Chinese President Xi Jinping has declared victory after a 15-month-long austerity campaign that cut $8.6 billion in public spending, state media said, as he pledged not to relent against official corruption.
The “mass line” initiative — a Maoist term for the need to align the ruling Communist Party with the people — saw more than 160,000 “phantom” government employees removed and 74,000 party members punished for violating austerity rules, the official Xinhua news agency said.
The completion of the drive was marked with a conference attended by all seven members of the Politburo Standing Committee, China’s most powerful body, and broadcast live to government officials and military officers, the state-run Global Times newspaper reported Thursday.
“The close of the campaign is not the end of good work styles,” Xinhua quoted Xi as saying.

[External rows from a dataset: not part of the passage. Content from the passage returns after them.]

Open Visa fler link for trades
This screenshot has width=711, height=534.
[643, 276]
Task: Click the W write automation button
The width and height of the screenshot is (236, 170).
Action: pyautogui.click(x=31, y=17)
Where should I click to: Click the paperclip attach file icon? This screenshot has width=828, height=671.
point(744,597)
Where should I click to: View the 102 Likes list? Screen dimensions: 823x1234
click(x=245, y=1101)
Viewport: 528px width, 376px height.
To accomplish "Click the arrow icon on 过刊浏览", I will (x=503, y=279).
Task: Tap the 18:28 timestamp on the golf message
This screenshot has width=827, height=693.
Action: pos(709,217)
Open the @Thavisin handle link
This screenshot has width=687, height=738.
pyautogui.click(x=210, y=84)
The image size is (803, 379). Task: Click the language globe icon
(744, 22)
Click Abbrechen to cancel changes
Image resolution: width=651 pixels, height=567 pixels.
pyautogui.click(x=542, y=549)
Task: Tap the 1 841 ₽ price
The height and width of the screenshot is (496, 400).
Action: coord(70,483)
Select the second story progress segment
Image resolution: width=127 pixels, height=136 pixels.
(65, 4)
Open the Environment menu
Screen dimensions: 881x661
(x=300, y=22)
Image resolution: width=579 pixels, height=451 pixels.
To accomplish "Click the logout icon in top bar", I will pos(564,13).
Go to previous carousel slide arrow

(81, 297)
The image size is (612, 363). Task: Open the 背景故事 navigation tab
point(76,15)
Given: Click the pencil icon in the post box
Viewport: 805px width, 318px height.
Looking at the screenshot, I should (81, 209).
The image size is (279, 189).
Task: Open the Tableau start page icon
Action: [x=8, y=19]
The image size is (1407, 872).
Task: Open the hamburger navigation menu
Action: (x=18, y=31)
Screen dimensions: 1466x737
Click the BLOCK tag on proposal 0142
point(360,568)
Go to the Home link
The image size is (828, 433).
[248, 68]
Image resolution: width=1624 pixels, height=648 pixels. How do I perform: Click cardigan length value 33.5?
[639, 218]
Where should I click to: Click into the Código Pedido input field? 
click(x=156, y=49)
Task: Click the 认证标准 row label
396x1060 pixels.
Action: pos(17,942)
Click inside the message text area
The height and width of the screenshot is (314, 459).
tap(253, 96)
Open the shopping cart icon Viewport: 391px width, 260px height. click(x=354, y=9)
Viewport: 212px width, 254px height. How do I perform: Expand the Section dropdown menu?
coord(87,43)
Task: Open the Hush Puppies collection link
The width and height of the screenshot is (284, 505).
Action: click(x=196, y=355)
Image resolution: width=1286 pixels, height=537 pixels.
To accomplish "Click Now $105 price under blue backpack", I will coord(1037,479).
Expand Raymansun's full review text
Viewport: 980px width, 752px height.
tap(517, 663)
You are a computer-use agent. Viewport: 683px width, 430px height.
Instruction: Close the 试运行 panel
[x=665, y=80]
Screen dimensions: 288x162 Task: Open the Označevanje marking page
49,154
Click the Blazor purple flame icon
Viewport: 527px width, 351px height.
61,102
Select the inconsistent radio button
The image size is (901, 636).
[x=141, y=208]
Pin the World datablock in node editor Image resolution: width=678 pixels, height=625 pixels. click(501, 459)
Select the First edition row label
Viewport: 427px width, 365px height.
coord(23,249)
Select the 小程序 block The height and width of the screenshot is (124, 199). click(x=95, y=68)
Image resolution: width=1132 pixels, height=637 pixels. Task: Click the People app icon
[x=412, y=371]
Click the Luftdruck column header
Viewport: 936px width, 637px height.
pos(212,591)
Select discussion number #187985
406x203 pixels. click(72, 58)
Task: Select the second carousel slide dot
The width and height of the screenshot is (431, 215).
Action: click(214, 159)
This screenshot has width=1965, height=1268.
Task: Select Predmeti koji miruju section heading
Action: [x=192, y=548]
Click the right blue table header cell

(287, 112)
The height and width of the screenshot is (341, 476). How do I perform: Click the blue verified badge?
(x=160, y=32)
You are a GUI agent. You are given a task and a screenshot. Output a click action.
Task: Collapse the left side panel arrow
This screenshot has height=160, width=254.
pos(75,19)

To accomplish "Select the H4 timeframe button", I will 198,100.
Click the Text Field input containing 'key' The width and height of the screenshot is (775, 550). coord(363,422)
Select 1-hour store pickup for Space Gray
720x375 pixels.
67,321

The Global Times said the initiative, which began in June 2013, had targeted “undesirable work styles such as formalism, bureaucracy, hedonism and extravagance”.
Xinhua said it led to a 25 percent reduction in official meetings, the retrieval of more than 100,000 excessive government vehicles and a 1.9 million reduction in the number of official documents circulated.
New Chinese leaders have regularly launched anti-corruption drives, and since taking office last year, Xi has ordered an end to excessive gift-giving and banquets within the state sector, amid rising anger among the Chinese public at widespread official greed.
A related graft crackdown has led to a series of high-profile takedowns of party officials that have sent shockwaves through an elite who once did little to hide their prosperity.
News of the “mass line” campaign’s close comes less than two weeks ahead of a highly-anticipated conclave known as the Fourth Plenum, at which party leaders will set policy goals and focus on the chosen theme of “rule of law”.
The state-run China Daily newspaper ran an editorial Thursday praising the austerity drive and calling on Xi to continue the momentum.
But it also warned that “the more successful such thorough and forceful actions are, the more corrupt the Party and government appear to be”.
“With the fight going even further, sometimes a dozen or more corrupt elements in the same government department end up being investigated for abuse of power, as one rotten apple can spoil others in a barrel,” the paper wrote.
Despite “malicious” attempts to use such examples to smear the reputation of the party and government, “the leadership’s zero-tolerance to corruption will become increasingly obvious and welcomed by the public”, it added.